6.4
Passing Data to Subroutines
When you start parsing GenBank, PDB, and BLAST files
in later chapters, you'll need more complicated arguments to
your subroutines to hold the several fields of data you'll
parse out of the records. These next sections explain the way
it's done in Perl. You can skim this section and return for a
closer read when you get to Chapter 10.
6.4.1
Subroutines: Pass by Value
So far, all our
subroutines have had fairly simple
arguments. The values of these arguments are copied and passed to the
subroutines, and whatever happens to those values in the subroutine
doesn't affect the values of the arguments in the main program.

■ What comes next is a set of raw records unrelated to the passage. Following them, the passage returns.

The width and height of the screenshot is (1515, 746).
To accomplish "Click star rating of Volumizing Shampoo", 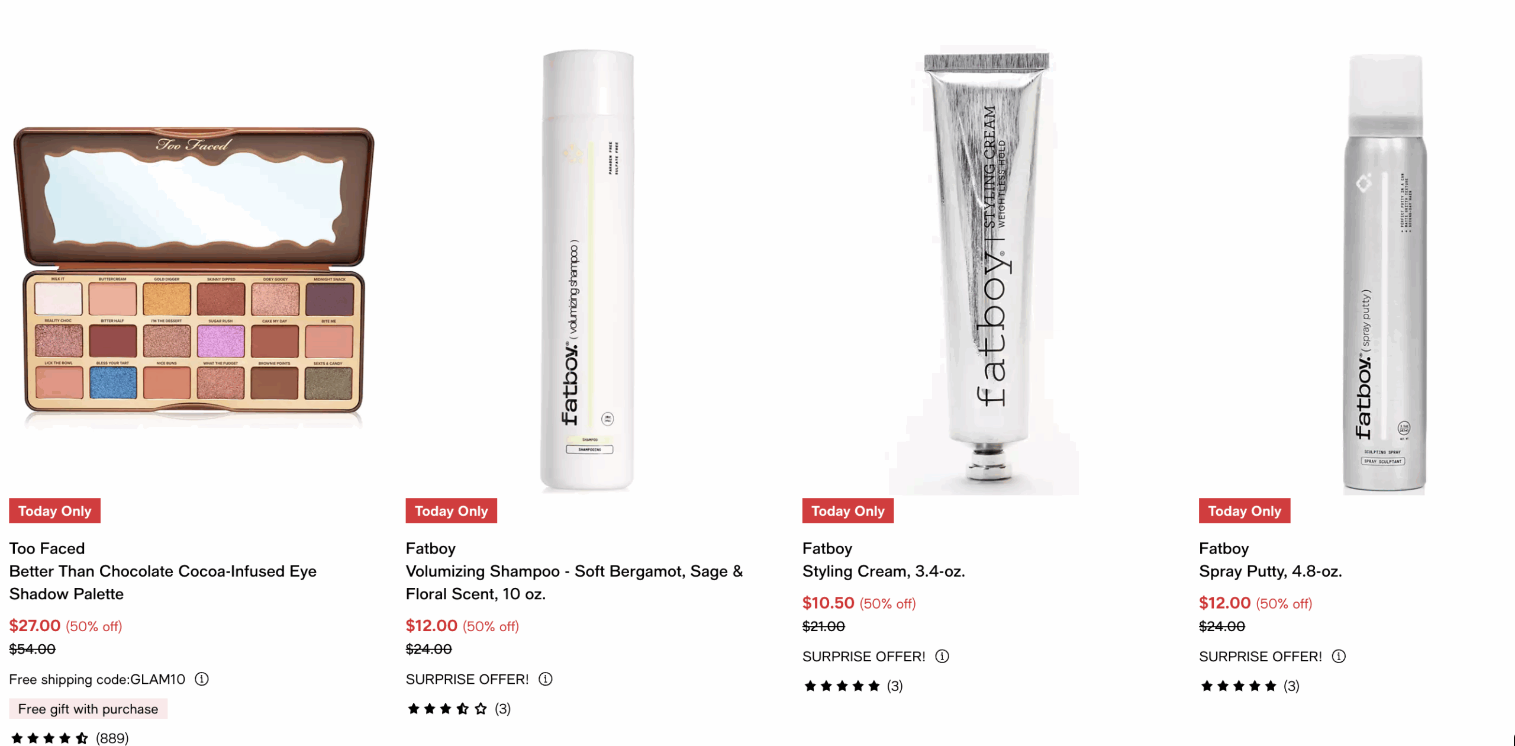I will tap(447, 709).
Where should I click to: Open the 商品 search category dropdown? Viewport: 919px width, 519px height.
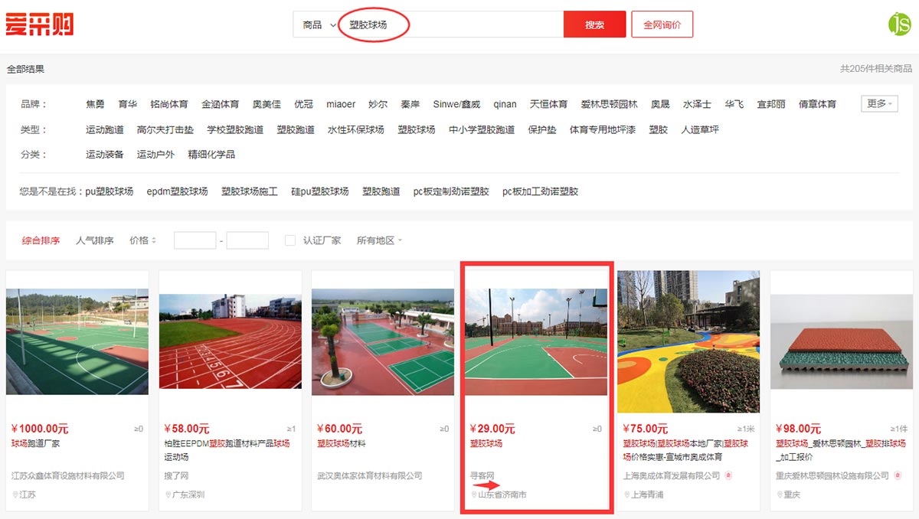[x=316, y=24]
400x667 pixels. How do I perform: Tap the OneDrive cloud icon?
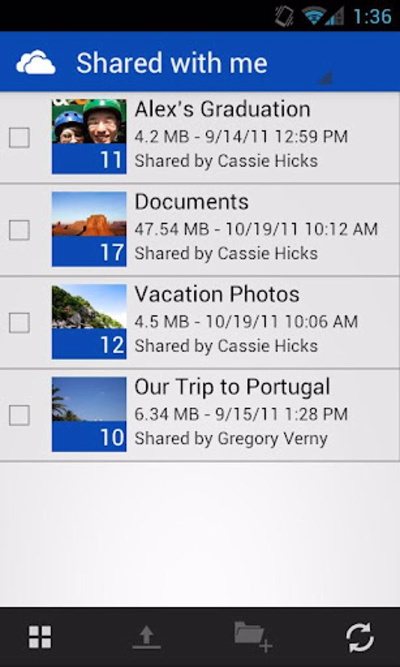(36, 63)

This is called pass by value or call
by value. For example:
#!/usr/bin/perl -w
# Example of pass-by-value (a.k.a. call-by-value)
use strict;
my $i = 2;
simple_sub($i);
print "In main program, after the subroutine call, \$i equals $i\n\n";
exit;
################################################################################
# Subroutines
################################################################################
sub simple_sub {
my($i) = @_;
$i += 100;
print "In subroutine simple_sub, \$i equals $i\n\n";
}
This gives the following output:
In subroutine simple_sub, $i equals 102
In main program, after the subroutine call, $i equals 2
6.4.2
Subroutines: Pass by Reference
If you have more
complicated
arguments, say a mixture
of scalars, arrays, and hashes, Perl often cannot distinguish between
them. Perl passes all arguments into the subroutine as a single
array, the special @_
array. If there are arrays or hashes
as arguments, their elements get "flattened" out into
this single @_ array in the subroutine.
Here's an example:
#!/usr/bin/perl -w
# Example of problem of pass-by-value with two arrays
use strict;
my @i = ('1', '2', '3');
my @j = ('a', 'b', 'c');
print "In main program before calling subroutine: i = " . "@i\n";
print "In main program before calling subroutine: j = " . "@j\n";
reference_sub(@i, @j);
print "In main program after calling subroutine: i = " . "@i\n";
print "In main program after calling subroutine: j = " . "@j\n";
exit;
################################################################################
# Subroutines
################################################################################
sub reference_sub {
my(@i, @j) = @_;
print "In subroutine : i = " . "@i\n";
print "In subroutine : j = " . "@j\n";
push(@i, '4');
shift(@j);
}
The following output illustrates the problem of this approach:
In main program before calling subroutine: i = 1 2 3
In main program before calling subroutine: j = a b c
In subroutine : i = 1 2 3 a b c
In subroutine : j =
In main program after calling subroutine: i = 1 2 3
In main program after calling subroutine: j = a b c
As you see, in the subroutine all the elements of
@i and @j were grouped into one
@_ array. All distinction between the two arrays
you started with was lost in the subroutine. When you try to get the
two arrays back in the statement:
my(@i, @j) = @_;
Perl assigns everything to the first array, @i.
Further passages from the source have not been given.